What this task involves:
In the data that follows, every line containing the word "will" should be returned.

========================================================================

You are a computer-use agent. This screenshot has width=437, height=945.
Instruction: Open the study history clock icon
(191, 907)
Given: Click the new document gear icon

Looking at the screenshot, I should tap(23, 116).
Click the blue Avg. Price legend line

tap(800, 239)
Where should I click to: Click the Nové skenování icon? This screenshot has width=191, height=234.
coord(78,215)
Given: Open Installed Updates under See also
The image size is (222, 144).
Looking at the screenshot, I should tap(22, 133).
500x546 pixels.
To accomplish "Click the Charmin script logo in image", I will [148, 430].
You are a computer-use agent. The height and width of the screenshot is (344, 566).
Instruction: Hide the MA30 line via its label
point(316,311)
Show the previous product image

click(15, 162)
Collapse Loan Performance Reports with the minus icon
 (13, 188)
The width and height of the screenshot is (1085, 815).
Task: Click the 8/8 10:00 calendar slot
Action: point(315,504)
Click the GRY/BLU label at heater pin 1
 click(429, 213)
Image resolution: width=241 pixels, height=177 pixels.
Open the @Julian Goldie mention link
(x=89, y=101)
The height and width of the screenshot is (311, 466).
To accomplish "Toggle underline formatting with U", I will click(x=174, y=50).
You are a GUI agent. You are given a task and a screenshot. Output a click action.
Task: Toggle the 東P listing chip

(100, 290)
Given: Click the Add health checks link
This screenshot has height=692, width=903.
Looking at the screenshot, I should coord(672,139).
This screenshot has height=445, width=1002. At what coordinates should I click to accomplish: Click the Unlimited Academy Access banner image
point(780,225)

========================================================================

Result below:
To accomplish "Click the Charmin script logo in image", I will [148, 430].
To accomplish "Toggle underline formatting with U", I will click(x=174, y=50).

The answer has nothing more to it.